• Aufgabe 1: Welcher Bändchenhochtöner wird im Bericht zur Piega Premium 301 Gen2 genannt?
• Aufgabe 2: Gib aus dem Bericht zur Piega Premium 301 Gen2 einen Abschnitt unverändert aus. Setze bei den Worten „Der anfangs vor“ ein und höre nach den Worten „vor mir liegen.“ auf.

• Seite:
================

Piega Premium 301 Gen2
Die zweite Generation von Piegas Premium-Baureihe ist nicht nur kompakter geworden, sondern kommt auch mit neu entwickelten Treibern daher. Geblieben ist das charmante, zeitlose Design der Schweizer Lautsprecher. Der Zweiwege-Bassreflexlautsprecher für kleinere bis mittlere Räume benötigt tatsächlich gehörig viel Einspielzeit, wandelt sich dann aber von der unscheinbaren Raupe zu einem klanglichen Schmetterling.
In aller Kürze:
Trotz reduziertem Volumen vermag die Piega Premium 301 Gen2 realistische Tieftoninformationen zu vermitteln. Die bruchlose Anbindung an den neuen Bändchenhochtöner RM01-24 ist schlicht herausragend.
Die ersten Klangeindrücke aus den exakt gefertigten und auch haptisch erstklassigen Lautsprechern waren − sagen wir es mal so − überschaubar. Kalt aus der Kiste klangen die Piegas zurückhaltend. Klar, den Hinweis auf die Einspielzeit geben viele Hersteller, so auch die Schweizer. Das, was woanders vielleicht eher ein Marketingspruch ist, hat bei Piega aber tatsächlich Hand und Fuß. Nachdem ich die 301 Gen2 zunächst von der Hörposition wieder ein Stück weit in Richtung Rückwand geschoben hatte, um sie einige Tage (es waren mehr als zwei Wochen!) vor sich hin spielen zu lassen, bemerkte ich am Schreibtisch im Nebenraum auf einmal, dass die Hintergrundmusik viel plastischer geworden war. Hatte ich unbewusst auf meine physisch größere Hauptabhöre umgeschaltet? Nein, hier spielten wirklich dieselben Lautsprecher, die noch vor 14 Tagen so unspektakulär wir nur möglich klangen.
Der anfangs vor allem in den Höhen zurückhaltende Kompaktlautsprecher hatte sich zu einem homogenen Schallwandler gemausert, bei dem Hoch- und Tiefmitteltöner gleichwertig zusammenspielen. Der Bassbereich − auch zu Beginn bezogen auf das Gehäusevolumen schon überzeugend − hatte inzwischen mehr Definition bekommen und schob subjektiv nochmals ein wenig mehr Luftmoleküle an. Die Piega Premium 301 Gen2 wanderten sofort wieder auf meine Partington-Ständer in optimaler Position zum Hörplatz. Viele Stunden angenehmen Musikhörens sollten vor mir liegen.

================

• Extrahierte Einträge:
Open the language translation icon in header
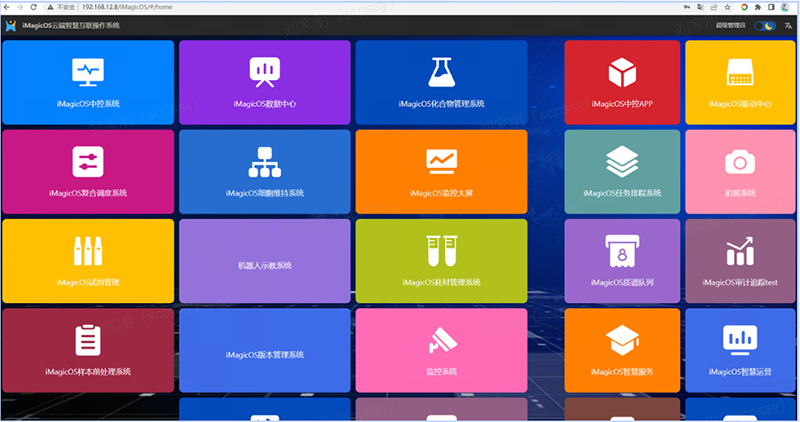This screenshot has width=800, height=422. pos(788,26)
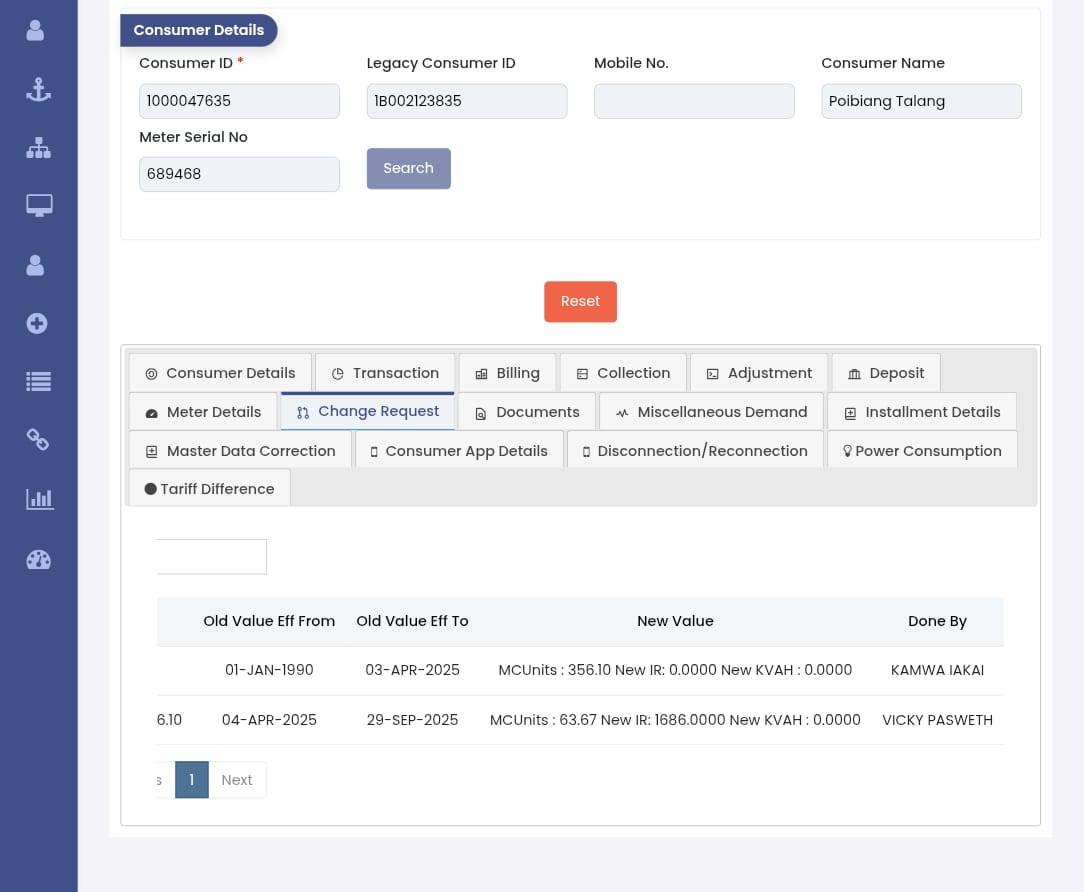Open the Tariff Difference tab
Image resolution: width=1084 pixels, height=892 pixels.
(x=209, y=489)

================

• Lösung 1: RM01-24

• Lösung 2:
Der anfangs vor allem in den Höhen zurückhaltende Kompaktlautsprecher hatte sich zu einem homogenen Schallwandler gemausert, bei dem Hoch- und Tiefmitteltöner gleichwertig zusammenspielen. Der Bassbereich − auch zu Beginn bezogen auf das Gehäusevolumen schon überzeugend − hatte inzwischen mehr Definition bekommen und schob subjektiv nochmals ein wenig mehr Luftmoleküle an. Die Piega Premium 301 Gen2 wanderten sofort wieder auf meine Partington-Ständer in optimaler Position zum Hörplatz. Viele Stunden angenehmen Musikhörens sollten vor mir liegen.